Los villanos del 2000: el poder de la clausura
“Un gran poder, conlleva una gran responsabilidad”. Esa es la frase que utilizó el tío de Peter Parker para guiar a su sobrino que terminó convirtiéndose en Spider-Man.
Saliendo un poco de la ficción y volviendo a la realidad que nos toca vivir, aunque no hayan superhéroes ni mujeres maravillas, lo que no faltan son villanos. Quizás villanos no por el hecho de delinquir y querer conquistar el mundo, sino por el hecho de que con un acto de maldad perjudiquen a unos pocos inocentes.
Estos villanos tampoco vuelan ni atraviesan paredes. Solo salen de noche, como Batman, pero en vez de defender a Ciudad Gótica, perjudican a locales de la Ciudad de Buenos Aires. Y probablemente, muchos de estos villanos no sean malos por naturaleza, sino que no saben utilizar el gran poder que llevan consigo: un simple sticker rectangular que dice “Clausurado”.
Después de la tragedia de Cromañon en diciembre de 2004, estos villanos salieron de sus cuevas. En un principio para hacer lo que tenían que haber hecho desde que entraron en sus cargos de “Inspectores Municipales”, y por otro lado, porque con el poder de cerrar boliches y bares, podrían obtener más beneficios que solo pidiendo sus bonos contribución de cada mes.

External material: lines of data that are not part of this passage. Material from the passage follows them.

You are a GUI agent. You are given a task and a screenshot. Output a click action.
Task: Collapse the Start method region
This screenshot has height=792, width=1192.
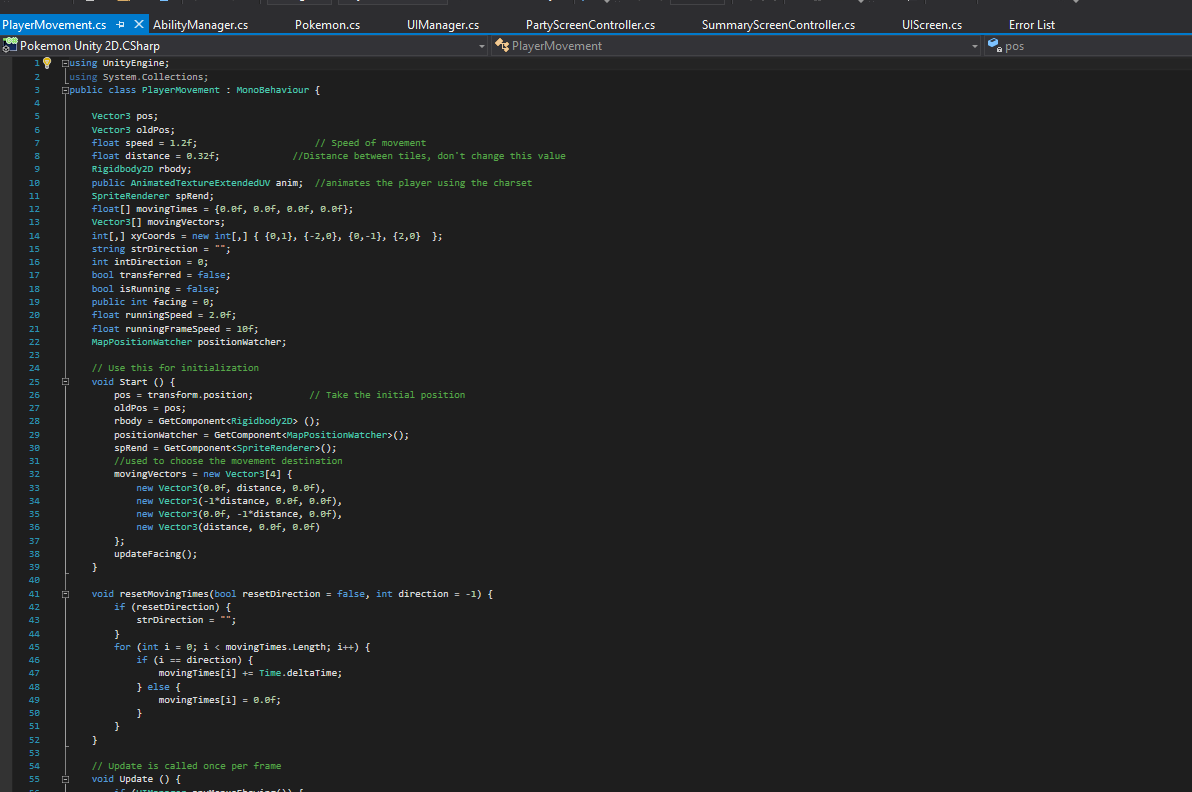[x=66, y=382]
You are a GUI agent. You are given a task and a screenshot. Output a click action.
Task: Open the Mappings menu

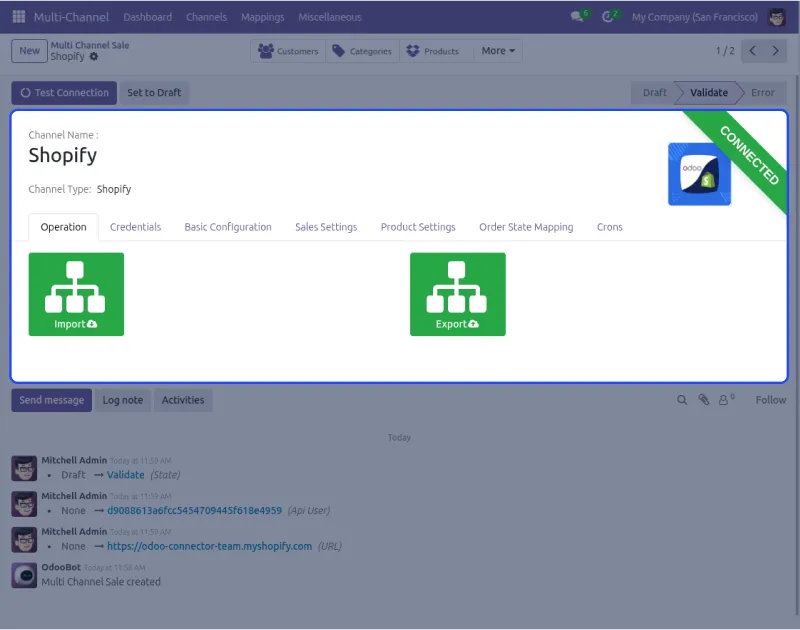coord(262,17)
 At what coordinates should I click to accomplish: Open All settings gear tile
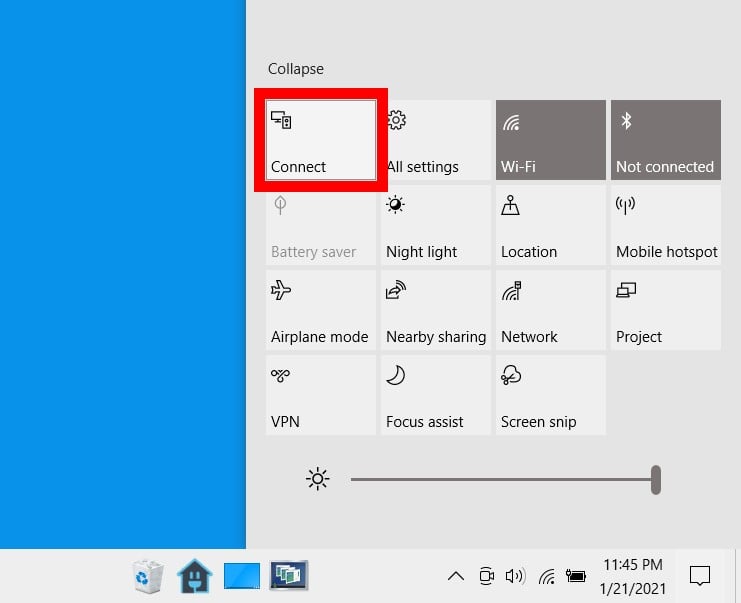[x=435, y=140]
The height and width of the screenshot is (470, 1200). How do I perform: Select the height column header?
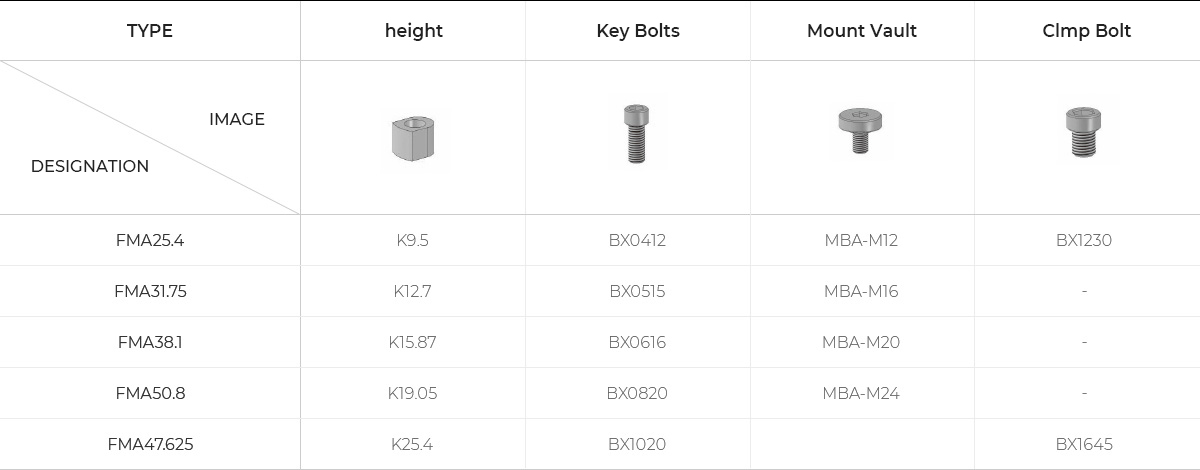point(413,31)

Ahora, no solo controlan hasta el mínimo detalle si cada local cumple con los requisitos correspondientes, sino que le buscan el pelo al huevo, inventando artículos y modificando las normativas según les convenga en su discurso. Así, estos villanos logran en la mayoría de los casos su principal objetivo: sumar multas para cobrar.
Y para colmo, la “burrocracia” los ampara, ya que salvo algunos pocos que se pueden rodear de buenos abogados, es muy difícil plantárseles y decirles que no, porque es preferible pagar una multa de pocos pesos y dar vueltas dos mesas, a que clausuren un pequeño local durante semanas o meses.

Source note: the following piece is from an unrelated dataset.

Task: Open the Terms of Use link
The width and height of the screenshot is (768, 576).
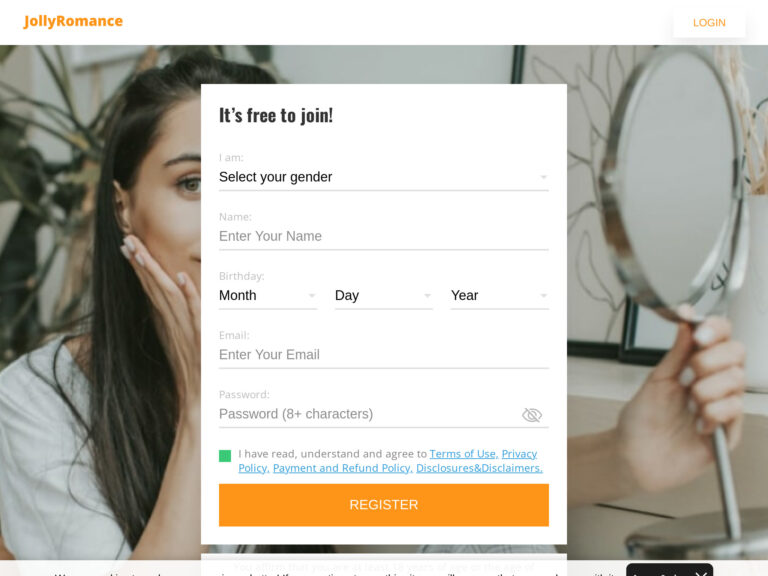Action: coord(464,454)
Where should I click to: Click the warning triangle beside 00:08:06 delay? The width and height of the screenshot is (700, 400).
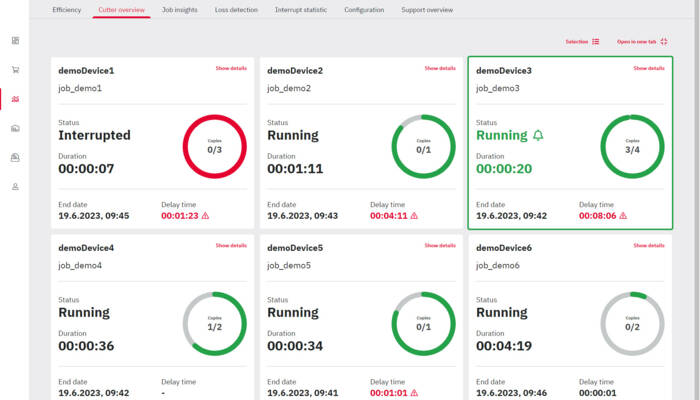point(623,216)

La misma burocracia que por burra, se preocupa que en un recital de rock, en donde una banda toca para 50 personas en un lugar que respeta todas las normativas impuestas por el Gobierno de la Ciudad de Buenos Aires y que no es una pocilga en donde el techo se cae abajo, un individuo (si, uno solo de 50, en donde la mayoría fuma) no pudo controlar su vicio y prendió un pucho.

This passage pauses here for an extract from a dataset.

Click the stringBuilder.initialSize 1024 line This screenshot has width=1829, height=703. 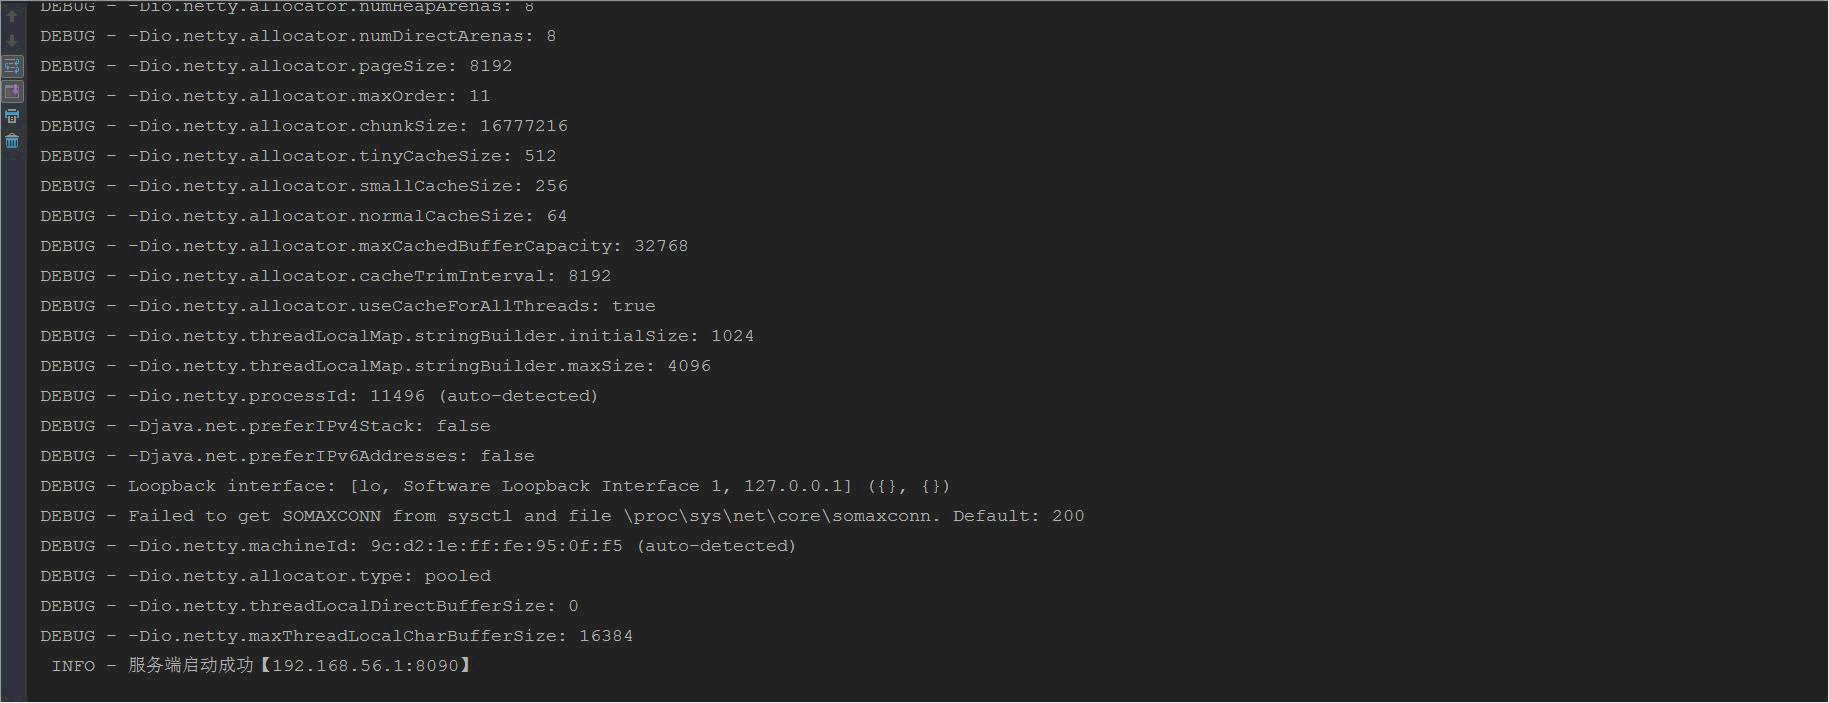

Por un pucho, se perjudica el trabajo de días, semanas y meses. Por un pucho, tres bandas que no viven de lo que más les gusta, sufren una amargura en el día que más tenían que disfrutar. Por un pucho, un grupo de personas que se pueden contar con los dedos de una mano, no pueden ir a ver a la banda de sus amigos, a la banda que descubrieron y les gustó, a la banda que invirtió plata, tiempo y esfuerzo para ser lo más profesional posible.
Un pucho es más importante que la corrupción. Un pucho es más importante que esté todo en regla. Un pucho encendido en un local chico, que se gana el pan con el trabajo diario, es la causa para arruinar una noche, amargar sueños, sacar ganas y clausurar injustamente un lugar.
¿Y por qué digo esto último? Porque por ejemplo, nunca vi que clausuraran por la misma razón lugares en donde tocan bandas con cierto vuelo. Lugares privilegiados por su curriculum e historia, pero que la ley les obliga a que nadie fume dentro de su recinto, y no cumplen. Escenarios que viven gracias a que las bandas que tuvieron la suerte de sumar tanto público pudieron tocar libremente en lugares más chicos, los mismos que hoy más sufren.
Y la pregunta del millón... ¿Quién los controla a ellos? ¿Quién clausura su mal actuar? ¿Es más importante cobrar una multa o dar la lección y decirle al único que no se pudo controlar que apague el cigarrillo? Porque si uno solo de cincuenta está fumando, claramente no es porque el lugar lo permita.
Previnir y educar, es anterior a sancionar.